(Records in a dataset)
————————

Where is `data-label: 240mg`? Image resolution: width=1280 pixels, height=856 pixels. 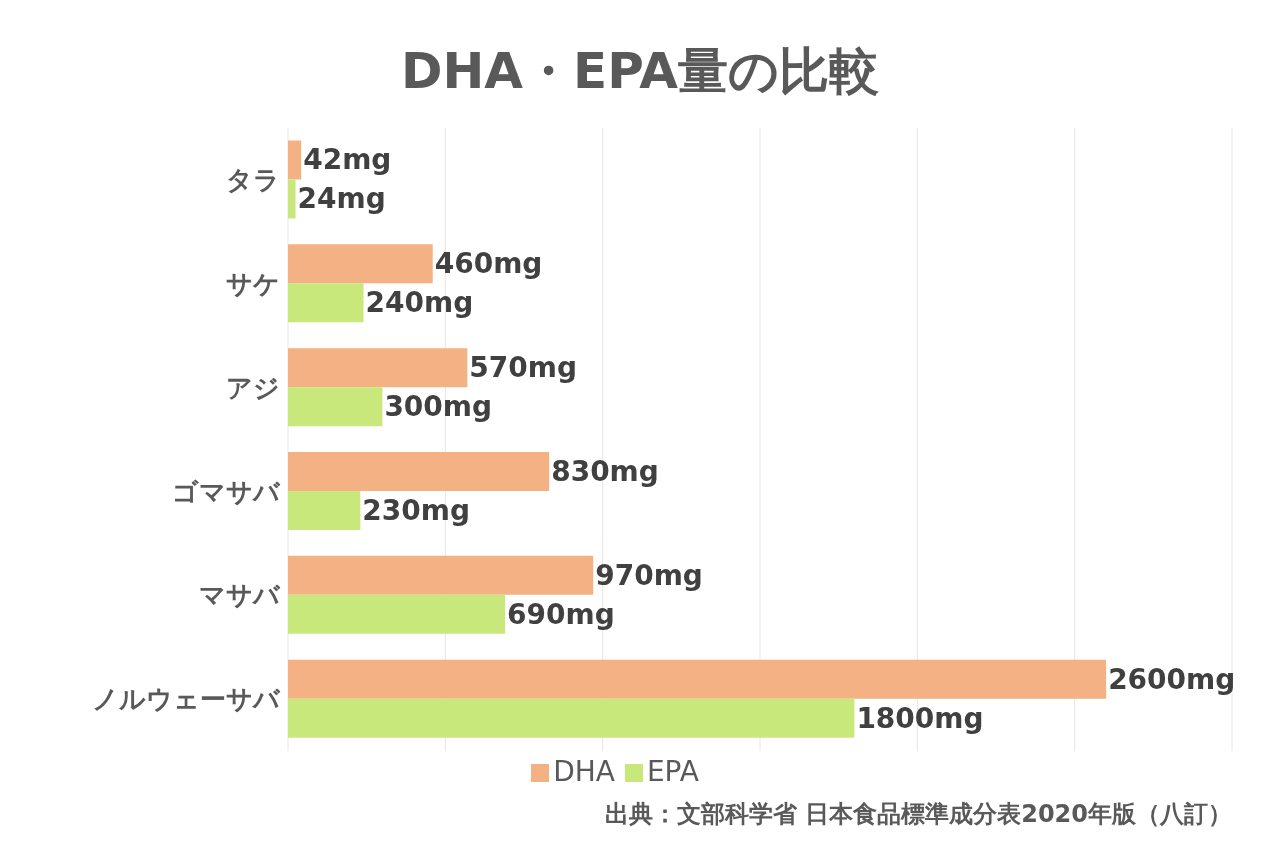
data-label: 240mg is located at coordinates (420, 303).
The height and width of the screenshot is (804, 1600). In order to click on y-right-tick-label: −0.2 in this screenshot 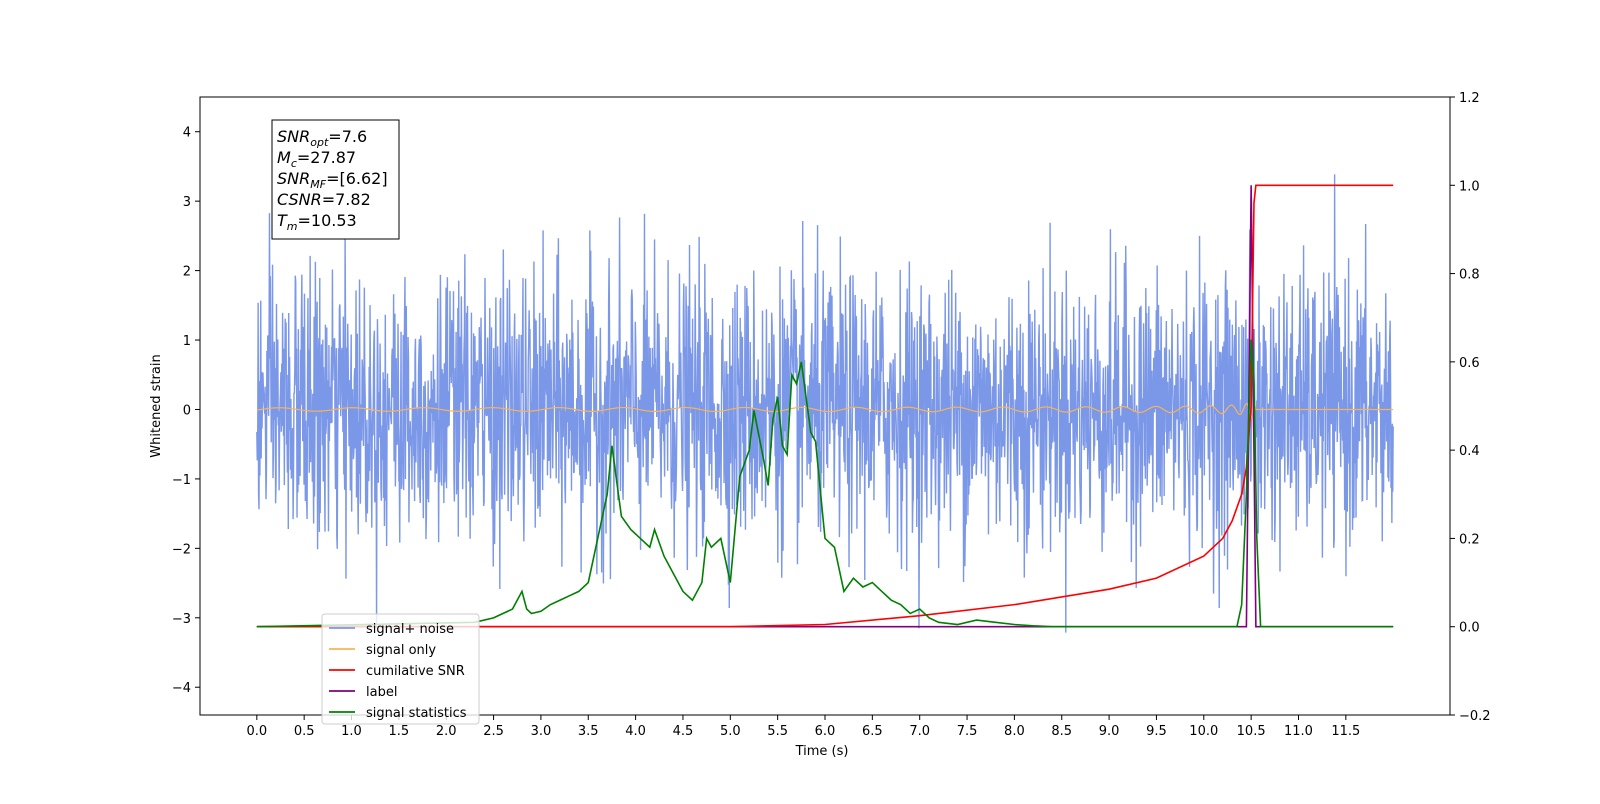, I will do `click(1475, 716)`.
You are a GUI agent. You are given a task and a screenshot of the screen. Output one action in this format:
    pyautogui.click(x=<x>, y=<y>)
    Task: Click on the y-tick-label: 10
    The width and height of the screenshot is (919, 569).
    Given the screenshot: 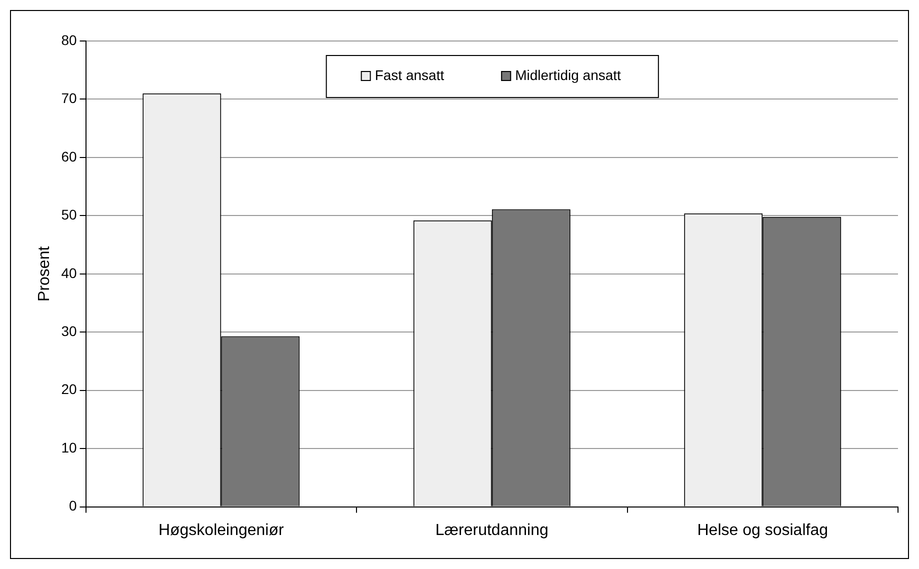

————————

Requirement:
Can you turn the lines of the records into a Markdown table with the columns Row and Line? Start with the line containing "You are a GUI", go through the end of the records, skip any blank lines, and leave the pictures out.

Response area:
| Row | Line |
|---|---|
| 1 | You are a GUI agent. You are given a task and a screenshot of the screen. Output one action in this format: |
| 2 |     pyautogui.click(x=<x>, y=<y>) |
| 3 |     Task: Click on the y-tick-label: 10 |
| 4 |     The width and height of the screenshot is (919, 569). |
| 5 |     Given the screenshot:  |